After I and a few others made some suggestions, there was also some discussion on performance of the different method of applying the desired transformation.

So that we could properly test, I decided to make some test data, and this in itself provided a challenge.

Briefly, the column of data contained JSON data with:

1. A single-element array
2. Containing an Object (actually, more like a set in Python)
3. Containing one or more words separated by commas

An example (similar to that provided by my friend):

`[{These, words, are, contained, by, an, Object, or, set, which, itself, is, contained, by, an, array}]`  
`[{The, next, set, of, words, is, like, this}]`

As yet, it is not clear whether the data contained the individual words wrapped by double quotes or not, and possibly the data was actually

`[{"These", "words", "are", "contained", "by", "an", "Object", "or", "set", "which", "itself", "is", "contained", "by", "an", "array"}]`  
`[{"The", "next", "set", "of", "words", "is", "like", "this"}]`

Having this example, the challenge is to create a lot of data with a random number of words in each "sentence", where each word contains a random number of letters.

Just the notion of the word "random" implies using `numpy.random` however, none of the methods available in that class can help us directly in our task.
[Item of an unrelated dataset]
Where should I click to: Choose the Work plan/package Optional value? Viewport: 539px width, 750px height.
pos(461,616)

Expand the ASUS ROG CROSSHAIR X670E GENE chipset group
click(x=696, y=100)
For that, we will also need to make use of `itertools` and a not so well known (well, at east to me) method of splitting an array by unequal length intervals using `numpy.split`.

In [1]:
import pandas as pd
from numpy import random as rand
import numpy as np
import itertools as itools
#import unicodedata
import re

In [2]:
NUM_RECORDS = 1000 # Make it 1000000 if you want (smaller set only to keep the csv and possibly the ipynb file smaller)
MAX_WORDS_PER_SENTENCE = 20
MAX_CHARS_PER_WORD = 10

In [3]:
# Create a "template" (of sorts) for our records.
# This template will tell us how many words randomly will be in each record.
sentence_templates = rand.randint(low=1, high=MAX_WORDS_PER_SENTENCE+1, size=NUM_RECORDS)
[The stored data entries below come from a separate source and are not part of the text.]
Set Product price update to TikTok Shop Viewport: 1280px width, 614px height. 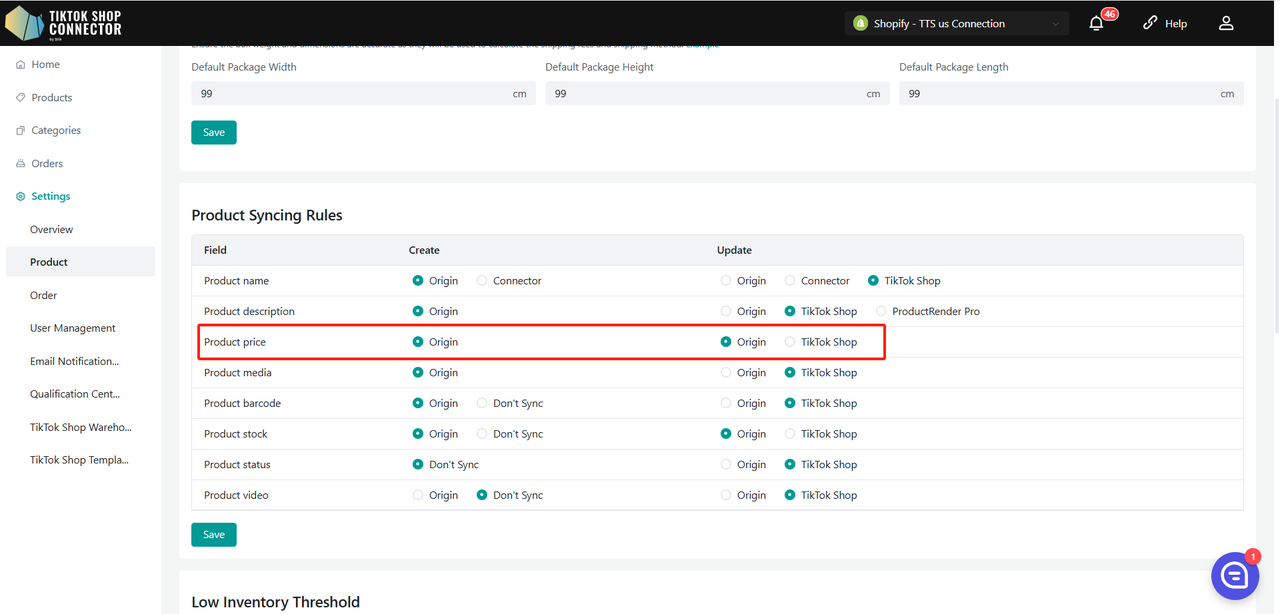click(x=790, y=342)
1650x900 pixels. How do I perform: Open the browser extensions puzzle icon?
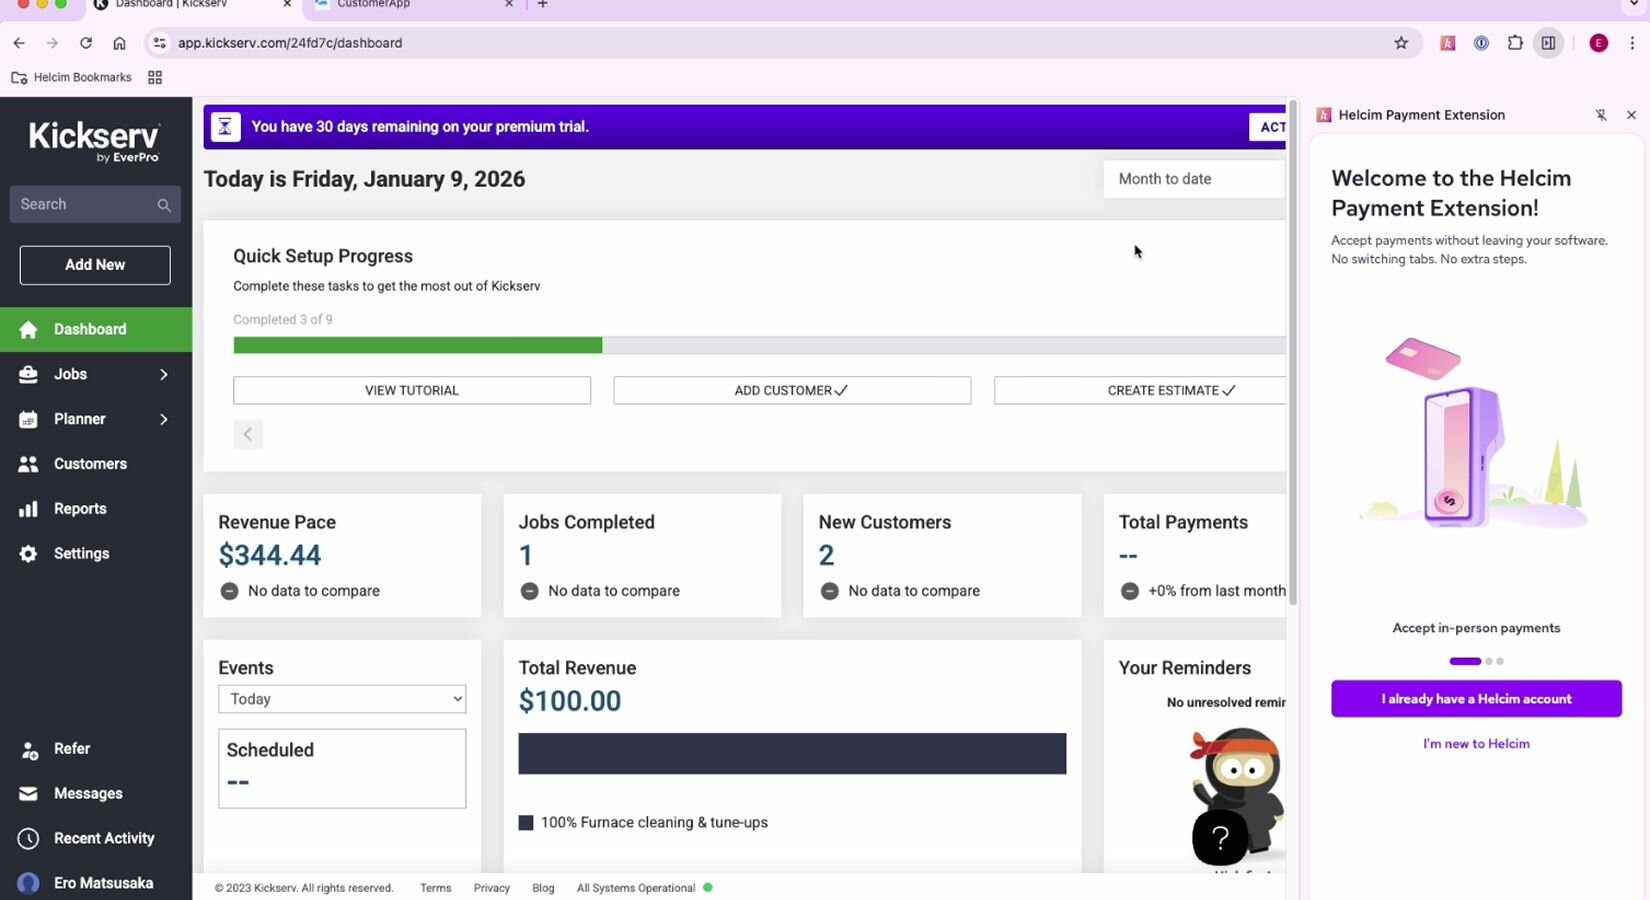point(1515,43)
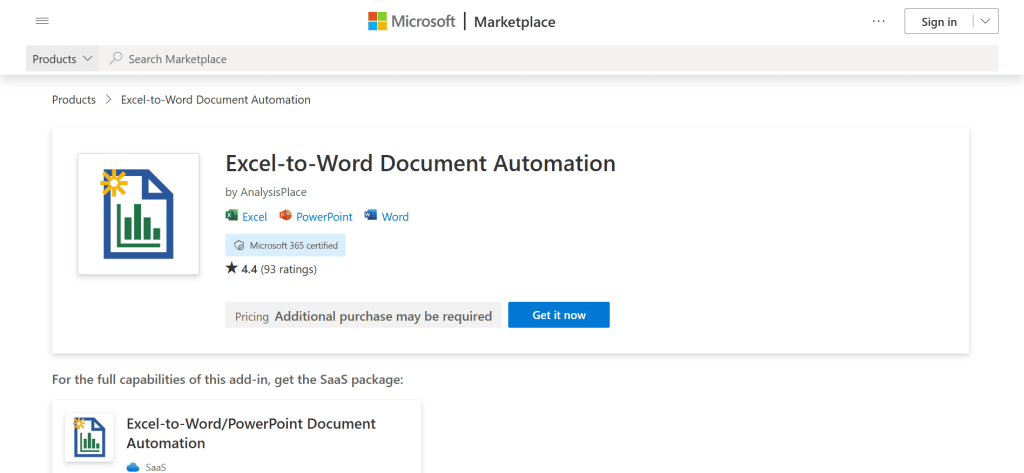Click the Sign in button
The image size is (1024, 473).
938,21
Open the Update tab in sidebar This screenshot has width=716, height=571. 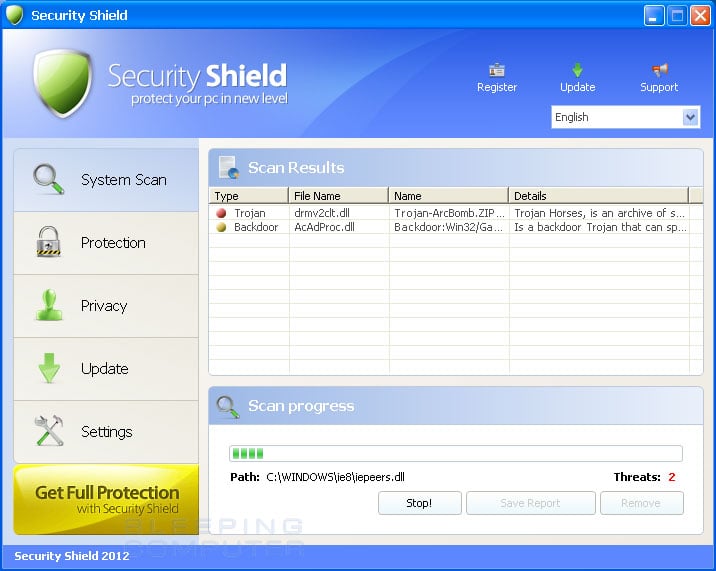(106, 369)
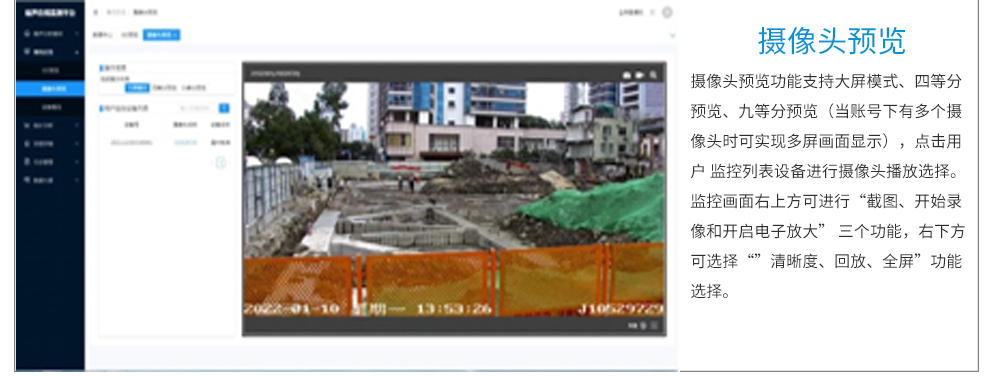Expand the first sidebar menu group

coord(51,33)
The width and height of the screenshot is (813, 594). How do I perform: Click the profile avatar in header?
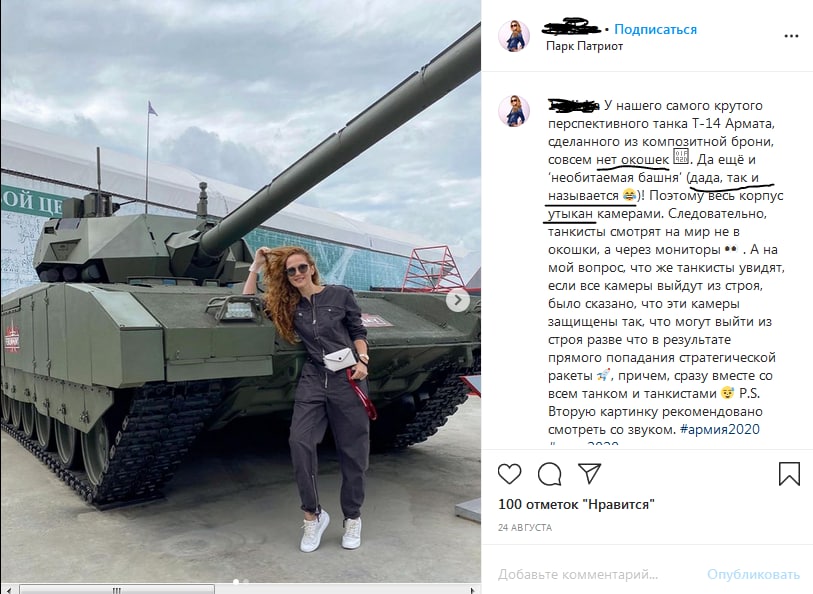click(514, 36)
# Create another "template" which will be a random number of characters for each word.
# We know the count of all words across all records by using the sum() method of the numpy array sentence_templates
word_templates = rand.randint(low=1, high=MAX_CHARS_PER_WORD+1, size=sentence_templates.sum())

In [4]:
# Let's just see how many words we will have in total
len(word_templates)

10293

In [5]:
# Now use itertools to creating a running count of words
# For example, if the first 5 sentences (records) had word counts of 7, 3, 4, 8, 2
# itertools would return 7, 10, 14, 22, 24
# This running count is needed in the numpy.split method later
words_iter = list(itools.accumulate(word_templates))

In [6]:
# Now let's create an array of random characters from A-Z,
# having length = the last element of our word iterator.
# Similar to the example of 5 above where 24 would be returned as the size.
asc_codes = rand.randint(low=65, high=91, size=words_iter[-1:])

In [7]:
# Let's take a peek at the ascii codes that were generated
asc_codes[:50]

array([72, 79, 86, 83, 66, 73, 90, 71, 66, 78, 67, 82, 78, 78, 68, 89, 86,
       69, 73, 86, 86, 69, 89, 74, 81, 83, 78, 66, 76, 68, 77, 86, 73, 83,
       77, 90, 76, 84, 71, 84, 78, 78, 79, 71, 76, 72, 80, 73, 89, 80])

In [8]:
#f = lambda x: chr(x)
#chars = f(asc_codes.tolist())
# The above did not work, so we will use the following instead
# to convert the ascii codes to characters
chars = [chr(x) for x in asc_codes.tolist()]
chars[:20]

['H',
 'O',
 'V',
 'S',
 'B',
 'I',
 'Z',
 'G',
 'B',
 'N',
 'C',
 'R',
 'N',
 'N',
 'D',
 'Y',
 'V',
 'E',
 'I',
 'V']

In [9]:
# Taking the long list of characters that was generated by our conversion from ascii to char
# we use the numpy.split() method in which the 2nd parameter tells us at which index locations
# to split the array (this is why ithertools was handy)
words = [''.join(x) for x in np.split(chars, words_iter[:-1])]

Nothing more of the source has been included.